Pixel coordinate grounding data
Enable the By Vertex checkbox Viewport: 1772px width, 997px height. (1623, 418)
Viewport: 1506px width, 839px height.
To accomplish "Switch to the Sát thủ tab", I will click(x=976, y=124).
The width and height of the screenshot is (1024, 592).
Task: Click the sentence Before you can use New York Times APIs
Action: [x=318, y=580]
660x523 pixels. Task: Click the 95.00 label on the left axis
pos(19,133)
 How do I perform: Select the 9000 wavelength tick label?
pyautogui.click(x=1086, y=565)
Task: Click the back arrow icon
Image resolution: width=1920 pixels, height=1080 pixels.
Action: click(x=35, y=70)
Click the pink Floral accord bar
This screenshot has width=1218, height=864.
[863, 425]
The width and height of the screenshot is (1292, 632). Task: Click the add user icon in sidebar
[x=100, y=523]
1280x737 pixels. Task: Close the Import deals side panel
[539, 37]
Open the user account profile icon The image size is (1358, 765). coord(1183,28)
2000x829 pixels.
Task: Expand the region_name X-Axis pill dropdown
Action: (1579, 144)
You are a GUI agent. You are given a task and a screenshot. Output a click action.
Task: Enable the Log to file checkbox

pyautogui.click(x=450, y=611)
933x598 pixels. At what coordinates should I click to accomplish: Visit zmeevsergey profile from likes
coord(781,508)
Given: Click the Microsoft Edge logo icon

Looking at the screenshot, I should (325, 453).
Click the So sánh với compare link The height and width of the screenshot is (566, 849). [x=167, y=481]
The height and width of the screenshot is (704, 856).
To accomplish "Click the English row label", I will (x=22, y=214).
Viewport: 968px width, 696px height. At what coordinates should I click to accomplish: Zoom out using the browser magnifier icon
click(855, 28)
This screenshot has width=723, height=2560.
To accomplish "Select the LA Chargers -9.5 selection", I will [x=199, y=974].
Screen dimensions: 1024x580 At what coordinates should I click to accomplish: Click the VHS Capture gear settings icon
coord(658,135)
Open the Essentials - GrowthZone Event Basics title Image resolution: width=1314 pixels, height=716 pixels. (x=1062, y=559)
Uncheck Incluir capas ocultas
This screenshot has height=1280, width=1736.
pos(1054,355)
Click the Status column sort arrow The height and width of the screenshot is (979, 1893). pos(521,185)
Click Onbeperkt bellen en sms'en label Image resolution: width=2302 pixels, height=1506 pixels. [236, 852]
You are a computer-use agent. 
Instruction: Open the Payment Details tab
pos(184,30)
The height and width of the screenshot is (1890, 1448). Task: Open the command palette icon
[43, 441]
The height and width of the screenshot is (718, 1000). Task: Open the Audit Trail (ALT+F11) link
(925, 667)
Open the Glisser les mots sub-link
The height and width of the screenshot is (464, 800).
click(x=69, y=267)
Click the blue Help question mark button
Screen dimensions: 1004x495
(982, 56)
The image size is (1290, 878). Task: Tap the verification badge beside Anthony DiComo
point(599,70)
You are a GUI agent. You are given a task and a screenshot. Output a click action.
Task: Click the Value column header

| Task item |
The expected response is every record, reproduced word for word.

| Answer to the problem |
Enable the By Vertex checkbox Viewport: 1772px width, 997px height. (1623, 418)
Viewport: 1506px width, 839px height.
To accomplish "Switch to the Sát thủ tab", I will click(x=976, y=124).
The width and height of the screenshot is (1024, 592).
Task: Click the sentence Before you can use New York Times APIs
Action: [x=318, y=580]
660x523 pixels. Task: Click the 95.00 label on the left axis
pos(19,133)
 How do I perform: Select the 9000 wavelength tick label?
pyautogui.click(x=1086, y=565)
Task: Click the back arrow icon
Image resolution: width=1920 pixels, height=1080 pixels.
Action: click(x=35, y=70)
Click the pink Floral accord bar
This screenshot has width=1218, height=864.
[863, 425]
The width and height of the screenshot is (1292, 632). Task: Click the add user icon in sidebar
[x=100, y=523]
1280x737 pixels. Task: Close the Import deals side panel
[539, 37]
Open the user account profile icon The image size is (1358, 765). coord(1183,28)
2000x829 pixels.
Task: Expand the region_name X-Axis pill dropdown
Action: (1579, 144)
You are a GUI agent. You are given a task and a screenshot. Output a click action.
Task: Enable the Log to file checkbox

pyautogui.click(x=450, y=611)
933x598 pixels. At what coordinates should I click to accomplish: Visit zmeevsergey profile from likes
coord(781,508)
Given: Click the Microsoft Edge logo icon

Looking at the screenshot, I should (325, 453).
Click the So sánh với compare link The height and width of the screenshot is (566, 849). [x=167, y=481]
The height and width of the screenshot is (704, 856).
To accomplish "Click the English row label", I will (x=22, y=214).
Viewport: 968px width, 696px height. At what coordinates should I click to accomplish: Zoom out using the browser magnifier icon
click(855, 28)
This screenshot has width=723, height=2560.
To accomplish "Select the LA Chargers -9.5 selection", I will [x=199, y=974].
Screen dimensions: 1024x580 At what coordinates should I click to accomplish: Click the VHS Capture gear settings icon
coord(658,135)
Open the Essentials - GrowthZone Event Basics title Image resolution: width=1314 pixels, height=716 pixels. (x=1062, y=559)
Uncheck Incluir capas ocultas
This screenshot has height=1280, width=1736.
pos(1054,355)
Click the Status column sort arrow The height and width of the screenshot is (979, 1893). pos(521,185)
Click Onbeperkt bellen en sms'en label Image resolution: width=2302 pixels, height=1506 pixels. [236, 852]
You are a computer-use agent. 
Instruction: Open the Payment Details tab
pos(184,30)
The height and width of the screenshot is (1890, 1448). Task: Open the command palette icon
[43, 441]
The height and width of the screenshot is (718, 1000). Task: Open the Audit Trail (ALT+F11) link
(925, 667)
Open the Glisser les mots sub-link
The height and width of the screenshot is (464, 800).
click(x=69, y=267)
Click the blue Help question mark button
Screen dimensions: 1004x495
(982, 56)
The image size is (1290, 878). Task: Tap the verification badge beside Anthony DiComo
point(599,70)
You are a GUI agent. You are given a task and a screenshot. Output a click action.
Task: Click the Value column header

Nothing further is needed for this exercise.